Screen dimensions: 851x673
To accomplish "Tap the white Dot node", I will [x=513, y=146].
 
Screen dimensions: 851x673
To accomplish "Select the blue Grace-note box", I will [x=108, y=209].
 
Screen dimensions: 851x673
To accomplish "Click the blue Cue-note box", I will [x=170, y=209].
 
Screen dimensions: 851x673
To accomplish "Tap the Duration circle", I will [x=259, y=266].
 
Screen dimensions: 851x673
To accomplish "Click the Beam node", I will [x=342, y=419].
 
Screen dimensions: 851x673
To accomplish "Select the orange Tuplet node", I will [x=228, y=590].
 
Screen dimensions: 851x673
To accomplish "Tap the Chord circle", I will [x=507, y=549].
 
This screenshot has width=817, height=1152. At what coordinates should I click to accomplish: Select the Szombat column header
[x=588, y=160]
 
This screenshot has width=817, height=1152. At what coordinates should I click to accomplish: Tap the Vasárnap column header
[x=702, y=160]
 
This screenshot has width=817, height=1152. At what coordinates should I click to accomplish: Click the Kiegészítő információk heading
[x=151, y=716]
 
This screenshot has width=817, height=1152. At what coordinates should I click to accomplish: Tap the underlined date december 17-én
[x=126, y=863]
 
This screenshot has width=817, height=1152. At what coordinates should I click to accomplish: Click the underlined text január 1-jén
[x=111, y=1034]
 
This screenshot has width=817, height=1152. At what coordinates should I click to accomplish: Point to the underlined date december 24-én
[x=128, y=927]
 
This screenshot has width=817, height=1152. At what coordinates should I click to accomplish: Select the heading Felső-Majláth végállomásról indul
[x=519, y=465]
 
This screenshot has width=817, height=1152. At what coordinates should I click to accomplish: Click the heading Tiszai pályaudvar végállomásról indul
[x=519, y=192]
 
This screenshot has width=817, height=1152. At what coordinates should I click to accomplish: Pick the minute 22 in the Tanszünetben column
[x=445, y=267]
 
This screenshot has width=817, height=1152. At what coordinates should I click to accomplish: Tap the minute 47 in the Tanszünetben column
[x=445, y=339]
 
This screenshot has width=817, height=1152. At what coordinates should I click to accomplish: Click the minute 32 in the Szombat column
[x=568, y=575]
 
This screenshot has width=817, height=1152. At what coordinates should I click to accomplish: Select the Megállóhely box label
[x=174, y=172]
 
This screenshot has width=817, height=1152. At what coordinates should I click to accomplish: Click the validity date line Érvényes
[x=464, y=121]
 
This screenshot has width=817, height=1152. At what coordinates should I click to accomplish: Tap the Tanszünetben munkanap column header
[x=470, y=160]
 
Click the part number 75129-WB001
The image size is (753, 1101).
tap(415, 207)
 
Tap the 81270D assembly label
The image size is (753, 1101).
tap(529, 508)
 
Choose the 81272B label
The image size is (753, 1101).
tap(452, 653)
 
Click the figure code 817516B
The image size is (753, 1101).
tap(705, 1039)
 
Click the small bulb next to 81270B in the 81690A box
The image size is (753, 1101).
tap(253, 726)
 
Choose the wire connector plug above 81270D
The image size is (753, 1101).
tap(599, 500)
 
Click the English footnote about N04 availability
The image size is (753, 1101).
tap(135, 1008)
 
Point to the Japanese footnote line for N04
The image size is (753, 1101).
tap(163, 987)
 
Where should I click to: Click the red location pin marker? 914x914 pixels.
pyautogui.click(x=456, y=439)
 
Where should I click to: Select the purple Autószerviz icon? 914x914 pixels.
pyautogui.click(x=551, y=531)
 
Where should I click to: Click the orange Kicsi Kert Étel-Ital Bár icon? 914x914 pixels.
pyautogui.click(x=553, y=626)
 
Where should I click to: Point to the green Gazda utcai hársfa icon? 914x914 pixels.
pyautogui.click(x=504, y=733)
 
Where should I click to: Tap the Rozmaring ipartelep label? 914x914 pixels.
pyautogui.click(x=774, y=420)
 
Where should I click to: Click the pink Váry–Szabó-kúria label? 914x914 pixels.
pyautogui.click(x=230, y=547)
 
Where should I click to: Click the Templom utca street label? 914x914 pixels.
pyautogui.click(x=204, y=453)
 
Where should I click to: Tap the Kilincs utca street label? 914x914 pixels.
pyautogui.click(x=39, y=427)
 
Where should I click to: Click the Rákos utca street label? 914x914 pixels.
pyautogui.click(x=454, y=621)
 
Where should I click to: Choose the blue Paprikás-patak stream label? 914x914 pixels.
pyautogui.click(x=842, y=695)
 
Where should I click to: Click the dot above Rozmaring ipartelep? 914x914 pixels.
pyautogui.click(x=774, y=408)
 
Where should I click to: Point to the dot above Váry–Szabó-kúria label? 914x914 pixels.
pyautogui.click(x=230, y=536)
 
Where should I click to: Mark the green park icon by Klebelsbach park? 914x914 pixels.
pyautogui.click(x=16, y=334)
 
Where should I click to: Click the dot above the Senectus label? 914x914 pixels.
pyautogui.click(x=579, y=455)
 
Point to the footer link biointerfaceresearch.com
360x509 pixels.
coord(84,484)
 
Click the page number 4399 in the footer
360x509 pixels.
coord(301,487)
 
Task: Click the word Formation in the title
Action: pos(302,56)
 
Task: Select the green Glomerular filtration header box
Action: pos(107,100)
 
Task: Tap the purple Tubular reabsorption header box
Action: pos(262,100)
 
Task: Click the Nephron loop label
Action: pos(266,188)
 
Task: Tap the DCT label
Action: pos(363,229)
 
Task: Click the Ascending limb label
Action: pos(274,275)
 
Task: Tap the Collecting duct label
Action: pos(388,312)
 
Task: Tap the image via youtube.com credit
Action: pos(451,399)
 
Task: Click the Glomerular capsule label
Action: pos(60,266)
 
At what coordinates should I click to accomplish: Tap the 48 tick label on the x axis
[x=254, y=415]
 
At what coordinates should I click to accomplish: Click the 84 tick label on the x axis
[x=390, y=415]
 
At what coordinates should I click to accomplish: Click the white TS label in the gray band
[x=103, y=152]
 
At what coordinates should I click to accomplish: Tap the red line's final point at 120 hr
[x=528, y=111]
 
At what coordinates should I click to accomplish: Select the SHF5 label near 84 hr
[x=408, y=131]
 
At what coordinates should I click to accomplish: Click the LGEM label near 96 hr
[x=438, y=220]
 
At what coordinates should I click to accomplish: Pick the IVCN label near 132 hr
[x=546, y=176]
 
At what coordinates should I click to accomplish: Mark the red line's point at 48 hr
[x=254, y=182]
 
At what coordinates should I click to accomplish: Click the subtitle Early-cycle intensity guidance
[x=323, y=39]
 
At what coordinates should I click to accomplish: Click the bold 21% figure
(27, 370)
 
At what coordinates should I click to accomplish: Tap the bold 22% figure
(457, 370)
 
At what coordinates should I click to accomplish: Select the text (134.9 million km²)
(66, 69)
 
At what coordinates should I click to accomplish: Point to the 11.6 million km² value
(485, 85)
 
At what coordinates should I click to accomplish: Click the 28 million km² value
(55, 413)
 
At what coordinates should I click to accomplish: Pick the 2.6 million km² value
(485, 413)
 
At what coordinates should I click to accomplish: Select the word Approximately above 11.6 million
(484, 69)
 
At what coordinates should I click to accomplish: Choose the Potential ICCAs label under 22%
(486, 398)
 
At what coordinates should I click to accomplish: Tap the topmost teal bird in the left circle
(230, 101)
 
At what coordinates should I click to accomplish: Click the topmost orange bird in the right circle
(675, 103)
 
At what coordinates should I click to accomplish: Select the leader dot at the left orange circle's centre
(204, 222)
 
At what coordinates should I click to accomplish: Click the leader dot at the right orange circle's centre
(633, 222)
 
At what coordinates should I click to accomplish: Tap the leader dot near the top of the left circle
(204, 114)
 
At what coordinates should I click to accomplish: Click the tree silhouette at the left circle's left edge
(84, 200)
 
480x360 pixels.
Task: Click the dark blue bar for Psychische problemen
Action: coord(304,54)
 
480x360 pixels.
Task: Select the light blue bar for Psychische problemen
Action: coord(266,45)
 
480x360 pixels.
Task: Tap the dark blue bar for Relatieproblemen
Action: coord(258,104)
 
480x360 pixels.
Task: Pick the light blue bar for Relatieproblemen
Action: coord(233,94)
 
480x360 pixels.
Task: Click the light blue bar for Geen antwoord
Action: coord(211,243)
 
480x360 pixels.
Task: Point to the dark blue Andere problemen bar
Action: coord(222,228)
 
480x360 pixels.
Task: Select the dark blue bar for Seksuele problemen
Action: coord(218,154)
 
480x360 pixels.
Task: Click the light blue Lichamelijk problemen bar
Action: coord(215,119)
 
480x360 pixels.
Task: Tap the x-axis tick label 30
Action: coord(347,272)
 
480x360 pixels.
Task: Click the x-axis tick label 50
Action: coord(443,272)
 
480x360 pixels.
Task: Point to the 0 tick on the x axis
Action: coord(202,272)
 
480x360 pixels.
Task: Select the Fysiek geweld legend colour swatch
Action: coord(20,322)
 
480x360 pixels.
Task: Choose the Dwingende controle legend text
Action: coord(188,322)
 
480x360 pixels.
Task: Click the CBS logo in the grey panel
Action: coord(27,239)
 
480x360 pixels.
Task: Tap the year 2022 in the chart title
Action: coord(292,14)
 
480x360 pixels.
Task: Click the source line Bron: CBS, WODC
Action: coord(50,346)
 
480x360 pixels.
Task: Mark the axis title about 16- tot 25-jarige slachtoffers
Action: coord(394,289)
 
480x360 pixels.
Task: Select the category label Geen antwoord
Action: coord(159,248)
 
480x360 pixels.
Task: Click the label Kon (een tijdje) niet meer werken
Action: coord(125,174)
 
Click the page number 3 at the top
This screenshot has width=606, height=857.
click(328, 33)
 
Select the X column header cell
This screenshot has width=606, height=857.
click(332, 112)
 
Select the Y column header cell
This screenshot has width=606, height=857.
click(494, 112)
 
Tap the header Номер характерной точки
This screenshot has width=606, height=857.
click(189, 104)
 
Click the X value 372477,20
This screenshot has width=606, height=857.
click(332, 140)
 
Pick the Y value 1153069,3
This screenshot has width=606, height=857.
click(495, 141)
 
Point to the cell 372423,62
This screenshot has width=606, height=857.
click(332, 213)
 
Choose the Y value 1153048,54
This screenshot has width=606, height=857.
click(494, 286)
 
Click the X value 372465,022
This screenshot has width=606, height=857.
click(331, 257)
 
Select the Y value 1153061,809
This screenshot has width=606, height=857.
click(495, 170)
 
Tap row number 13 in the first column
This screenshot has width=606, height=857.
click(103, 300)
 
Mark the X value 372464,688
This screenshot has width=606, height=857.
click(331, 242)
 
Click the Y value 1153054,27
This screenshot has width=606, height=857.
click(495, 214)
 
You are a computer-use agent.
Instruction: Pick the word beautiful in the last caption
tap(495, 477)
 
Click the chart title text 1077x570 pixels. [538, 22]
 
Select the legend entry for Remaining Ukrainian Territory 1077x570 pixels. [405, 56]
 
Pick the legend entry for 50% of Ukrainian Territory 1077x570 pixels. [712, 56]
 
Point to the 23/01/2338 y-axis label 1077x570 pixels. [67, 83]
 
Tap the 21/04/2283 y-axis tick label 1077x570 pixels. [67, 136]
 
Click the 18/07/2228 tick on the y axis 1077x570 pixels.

#####

*What needs to be done*
Rewrite the lines from the one containing "date line Érvényes" through the one containing "[x=464, y=121]", changing "validity" to "effective" and leaving everything else the same.

*Answer to this task*
This screenshot has width=817, height=1152. At what coordinates should I click to accomplish: Click the effective date line Érvényes
[x=464, y=121]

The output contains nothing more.